If you were trying to show students how exciting commodity markets can be, today would not be a good day to start. Averaging the change in front beans (+1.5) with front corn (-1.5) would give you sharply unchanged markets. We may well continue to be constrained right up to the 3/31 USDA planting survey, and it is still a bit too soon to place any chips on Midwest planting weather. As far as harvest in South America, no weather complications there to speak of. Beans continue to be loaded, but the pace of farmer selling is only moderate. If this continues and funds continue to ease out of soy, the road ahead will be heavy without a perceived weather issue here. Exchange and private forecasters both continue to nudge up the South American harvest.
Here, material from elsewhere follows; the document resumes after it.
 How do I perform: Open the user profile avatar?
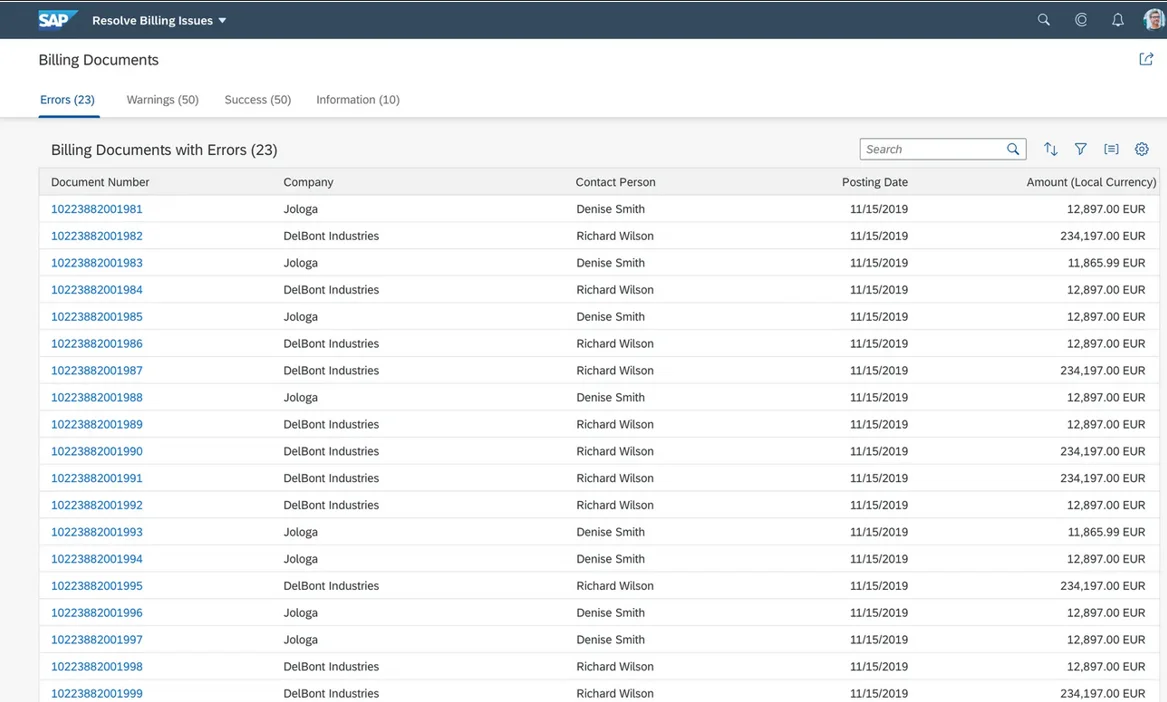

Given the anticipated increase in soy acres this spring, bulls will be counting on a trendline (47.1) or lower yield nationwide as an offset to an increase in ending stocks. Splitting the difference from that 47.1 and this year’s 52.6 gives us 49.8, a level which would boost ending stocks by 100 million bushels.

We suggest soybean export sales are on target for USDA’s current export goal and no adjustment will be needed. With both the world as well as the U.S. balance sheets expected to grow over the coming months, it will be hard for rallies to be sustained without a major weather issue. We suggest this market is on the path to hit $8.84 for the early-summer low basis the November contract. We do see a good chance for a rally in the July/August time frame, (one that does not hold), but our key focus is on the sharply lower pricing to expect over the next three months.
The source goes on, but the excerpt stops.